The pleasures and pains of coffee
Ever since the age of the enlightenment, the literary canon is steeped in references to the seductive power of coffee to refresh the senses and stimulate mind. From Beethoven to Voltaire, the creative output of musicians and writers has been fuelled by its invigorating properties. But there is one particular writer who stands out in his legendary lust for a drop of the good stuff.
The prolific French writer and playwright, Honoré de Balzac (1799-1850), had a reputation for taking his coffee addiction very seriously, and often to extreme lengths. So serious was his desire to summon his mighty literary muse from a steaming cup of Joe that he would regularly undertake marathon coffee-fuelled writing sessions. Rumour has it that he would drink immeasurable cups over sleepless days and nights of creative output. Balzac describes how he regularly experimented with grind size and would even consider eating the freshly ground coffee if his extractions of increasing intensity did not adequately satisfy his unquenchable thirst.

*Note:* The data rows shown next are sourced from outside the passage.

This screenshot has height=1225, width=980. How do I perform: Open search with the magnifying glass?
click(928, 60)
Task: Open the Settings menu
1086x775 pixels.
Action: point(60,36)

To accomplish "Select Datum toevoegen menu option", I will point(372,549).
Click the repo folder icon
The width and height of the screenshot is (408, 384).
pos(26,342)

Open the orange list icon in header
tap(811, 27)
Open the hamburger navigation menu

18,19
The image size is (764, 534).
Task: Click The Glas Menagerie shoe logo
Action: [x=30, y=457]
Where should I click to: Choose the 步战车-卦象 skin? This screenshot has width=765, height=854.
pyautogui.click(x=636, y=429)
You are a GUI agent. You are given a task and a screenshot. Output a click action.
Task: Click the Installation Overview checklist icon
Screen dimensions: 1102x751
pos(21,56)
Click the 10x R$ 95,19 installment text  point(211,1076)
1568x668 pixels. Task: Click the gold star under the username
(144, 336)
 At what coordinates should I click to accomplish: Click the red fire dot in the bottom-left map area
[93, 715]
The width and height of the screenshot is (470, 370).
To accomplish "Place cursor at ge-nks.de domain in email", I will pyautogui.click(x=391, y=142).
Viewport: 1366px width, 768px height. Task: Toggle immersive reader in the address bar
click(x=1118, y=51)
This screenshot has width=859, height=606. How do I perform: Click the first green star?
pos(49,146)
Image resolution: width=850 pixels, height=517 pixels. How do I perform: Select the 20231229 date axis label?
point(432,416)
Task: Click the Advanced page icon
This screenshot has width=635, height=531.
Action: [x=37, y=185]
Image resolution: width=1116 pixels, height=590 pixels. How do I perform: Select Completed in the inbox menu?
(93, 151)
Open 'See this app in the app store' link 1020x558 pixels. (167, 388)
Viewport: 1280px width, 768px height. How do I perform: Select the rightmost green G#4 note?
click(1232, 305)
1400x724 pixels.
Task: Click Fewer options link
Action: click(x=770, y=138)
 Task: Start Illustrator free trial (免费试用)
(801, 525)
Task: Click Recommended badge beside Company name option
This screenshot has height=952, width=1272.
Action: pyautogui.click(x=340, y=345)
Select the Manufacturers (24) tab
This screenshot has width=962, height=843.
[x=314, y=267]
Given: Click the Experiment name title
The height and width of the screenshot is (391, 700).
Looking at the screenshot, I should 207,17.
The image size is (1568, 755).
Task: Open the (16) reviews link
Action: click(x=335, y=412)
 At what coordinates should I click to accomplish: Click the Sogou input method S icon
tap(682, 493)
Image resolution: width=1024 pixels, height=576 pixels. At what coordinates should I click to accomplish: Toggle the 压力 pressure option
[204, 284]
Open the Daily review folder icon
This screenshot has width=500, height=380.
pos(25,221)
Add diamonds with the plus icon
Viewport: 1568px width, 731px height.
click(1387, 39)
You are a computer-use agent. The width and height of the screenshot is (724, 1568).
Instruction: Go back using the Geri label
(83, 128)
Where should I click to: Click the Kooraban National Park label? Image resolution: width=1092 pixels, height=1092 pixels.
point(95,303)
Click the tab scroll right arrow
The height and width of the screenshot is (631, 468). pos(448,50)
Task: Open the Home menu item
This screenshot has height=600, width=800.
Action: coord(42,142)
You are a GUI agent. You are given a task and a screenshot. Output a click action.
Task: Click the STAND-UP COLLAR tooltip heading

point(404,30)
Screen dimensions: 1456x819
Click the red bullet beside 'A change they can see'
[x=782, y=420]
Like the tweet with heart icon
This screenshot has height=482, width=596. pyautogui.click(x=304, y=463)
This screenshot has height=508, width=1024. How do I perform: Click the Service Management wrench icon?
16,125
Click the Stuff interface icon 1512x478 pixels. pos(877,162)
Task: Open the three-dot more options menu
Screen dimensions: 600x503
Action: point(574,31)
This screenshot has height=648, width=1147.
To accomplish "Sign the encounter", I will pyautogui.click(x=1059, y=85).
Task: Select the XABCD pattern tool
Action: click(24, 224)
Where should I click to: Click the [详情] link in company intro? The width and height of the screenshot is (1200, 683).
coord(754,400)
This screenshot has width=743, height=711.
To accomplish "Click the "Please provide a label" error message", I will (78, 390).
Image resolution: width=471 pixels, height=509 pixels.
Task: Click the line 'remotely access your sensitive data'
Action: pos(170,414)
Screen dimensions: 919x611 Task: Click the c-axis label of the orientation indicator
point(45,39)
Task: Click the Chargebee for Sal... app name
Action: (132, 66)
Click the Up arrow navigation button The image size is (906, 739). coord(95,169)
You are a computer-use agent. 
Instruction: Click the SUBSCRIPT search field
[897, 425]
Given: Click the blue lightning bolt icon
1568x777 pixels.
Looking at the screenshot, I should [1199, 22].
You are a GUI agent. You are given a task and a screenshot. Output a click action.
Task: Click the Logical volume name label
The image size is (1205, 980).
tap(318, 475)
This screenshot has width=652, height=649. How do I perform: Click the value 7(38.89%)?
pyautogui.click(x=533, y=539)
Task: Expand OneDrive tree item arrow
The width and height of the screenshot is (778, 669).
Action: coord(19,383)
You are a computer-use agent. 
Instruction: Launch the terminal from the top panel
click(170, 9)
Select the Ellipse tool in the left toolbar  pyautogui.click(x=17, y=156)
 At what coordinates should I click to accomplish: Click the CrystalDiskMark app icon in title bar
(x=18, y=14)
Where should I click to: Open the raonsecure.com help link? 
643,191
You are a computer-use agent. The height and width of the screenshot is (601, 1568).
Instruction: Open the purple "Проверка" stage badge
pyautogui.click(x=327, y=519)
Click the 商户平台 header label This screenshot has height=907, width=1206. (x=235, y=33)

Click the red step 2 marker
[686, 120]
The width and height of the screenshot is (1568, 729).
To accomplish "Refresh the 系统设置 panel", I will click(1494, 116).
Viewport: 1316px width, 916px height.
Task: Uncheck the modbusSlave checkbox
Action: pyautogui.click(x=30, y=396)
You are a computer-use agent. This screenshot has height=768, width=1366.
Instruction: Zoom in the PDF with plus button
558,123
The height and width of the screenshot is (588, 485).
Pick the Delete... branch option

But although the Parisian dandy was widely acknowledged as one of the founding fathers’ of literary realism – inspiring Wilde, Engels, Proust, Dickens, Dostoyevsky and Kerouac amongst others, he was not known for working at lightening speed. Instead, his stamina for long hours of focus and dedication were unsurpassed. In his lifetime, he toiled away to produce more than 40 published texts before he bought the proverbial farm at the tender age of 51 years-old. His magnum opus, Las Comédie Humaine, was a collection of short stories and novels that presented a kaleidoscope of colourful characters in a panoramic depiction of French life after the fall of Bonaparte Napoléon – another self-confessed coffee addict. Balzac’s preferred method of writing was to eat a light meal and then sleep until midnight before rising to write for many restless, nocturnal hours. Here, he talks about the creative impact of coffee on his caffeine-starved brain:
“Ideas quick-march into motion like battalions of a grand army to its legendary fighting ground, and the battle rages. Memories charge in, bright flags on high; the cavalry of metaphor deploys with a magnificent gallop; the artillery of logic rushes up with clattering wagons and cartridges; on imagination’s orders, sharpshooters sight and fire; forms and shapes and characters rear up; the paper is spread with ink – for the nightly labour begins and ends with torrents of this black water, as a battle opens and concludes with black powder”.
Balzac’s pleasures and pains of drinking coffee are well documented. His words resonate with such literary force that the words jump off the page like a shot of espresso which arrest the senses with a Herculean vice-like grip; loosening only after its volcanic effects have finally left the system. In his own words, coffee had found its victim – and it would appear that Balzac surrendered to its sublime physiological and psycho-active effects gladly. To a lesser or greater extent, maybe we do share common ground with Balzac in his thumping literary salute to the bewitching brew that has the power to awaken and stir the creative forces in all of us?